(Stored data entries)
-- Opening Marker --

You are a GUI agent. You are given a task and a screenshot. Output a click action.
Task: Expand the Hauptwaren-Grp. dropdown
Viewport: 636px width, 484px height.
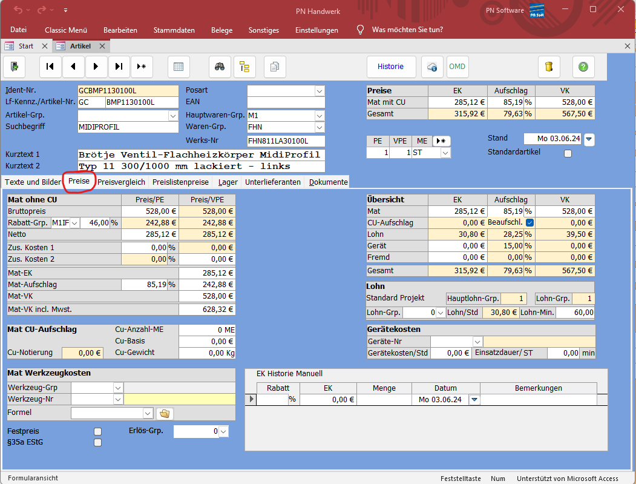320,115
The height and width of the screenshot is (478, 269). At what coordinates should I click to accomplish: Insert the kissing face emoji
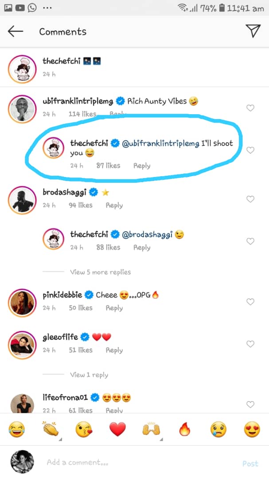coord(84,429)
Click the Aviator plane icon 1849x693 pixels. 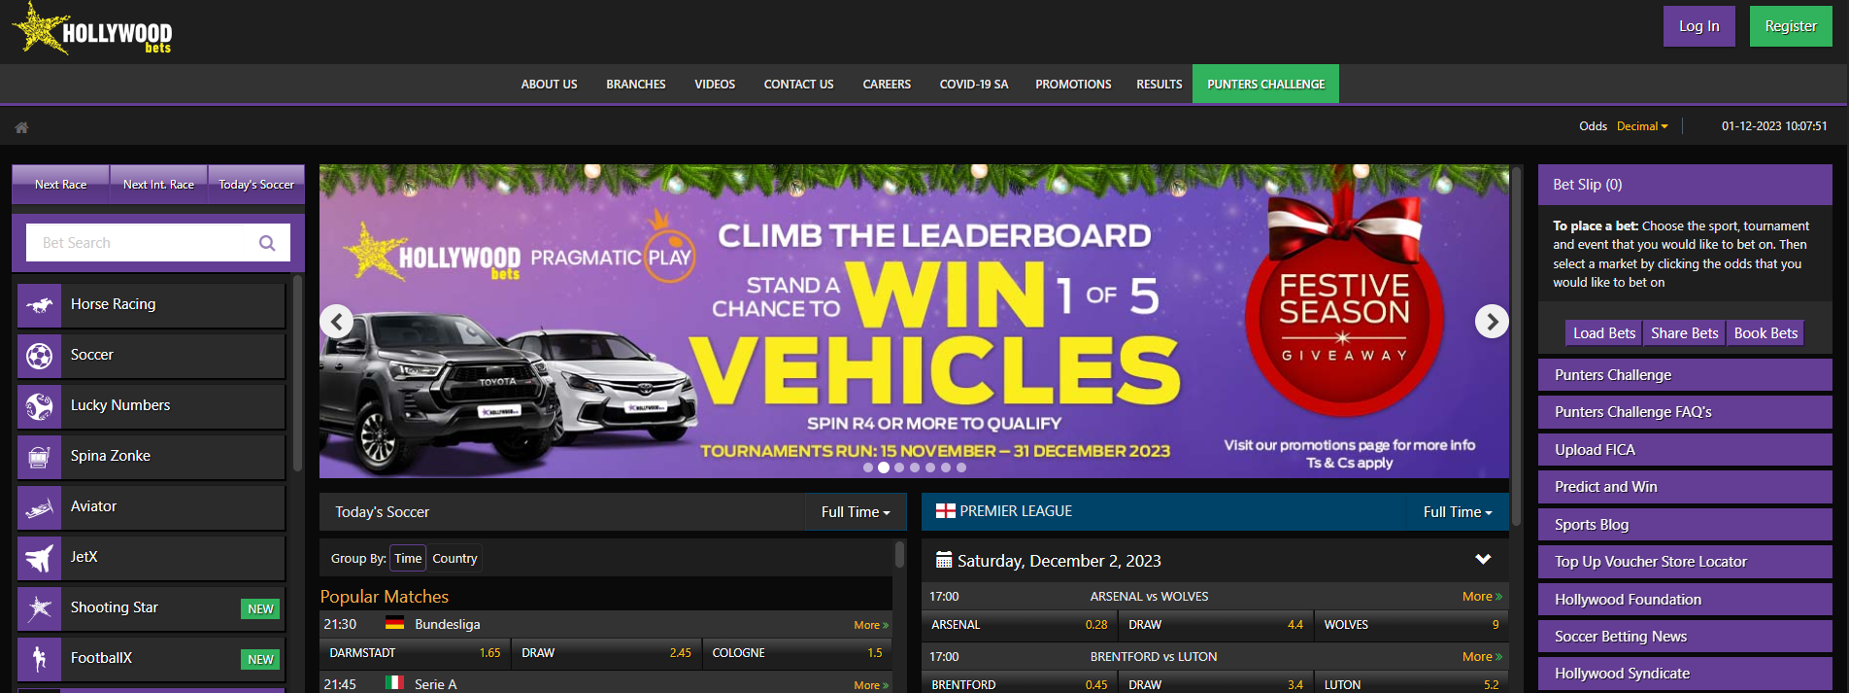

-- Closing Marker --

• **WORK TO COMPLETE**: Without including any picture, repeat the data exactly.

• **ANSWER TO THIS PROBLEM**:
You are a GUI agent. You are given a task and a screenshot. Output a click action.
Task: Expand the Hauptwaren-Grp. dropdown
Viewport: 636px width, 484px height.
320,115
The height and width of the screenshot is (478, 269). At what coordinates should I click to accomplish: Insert the kissing face emoji
coord(84,429)
Click the Aviator plane icon 1849x693 pixels. 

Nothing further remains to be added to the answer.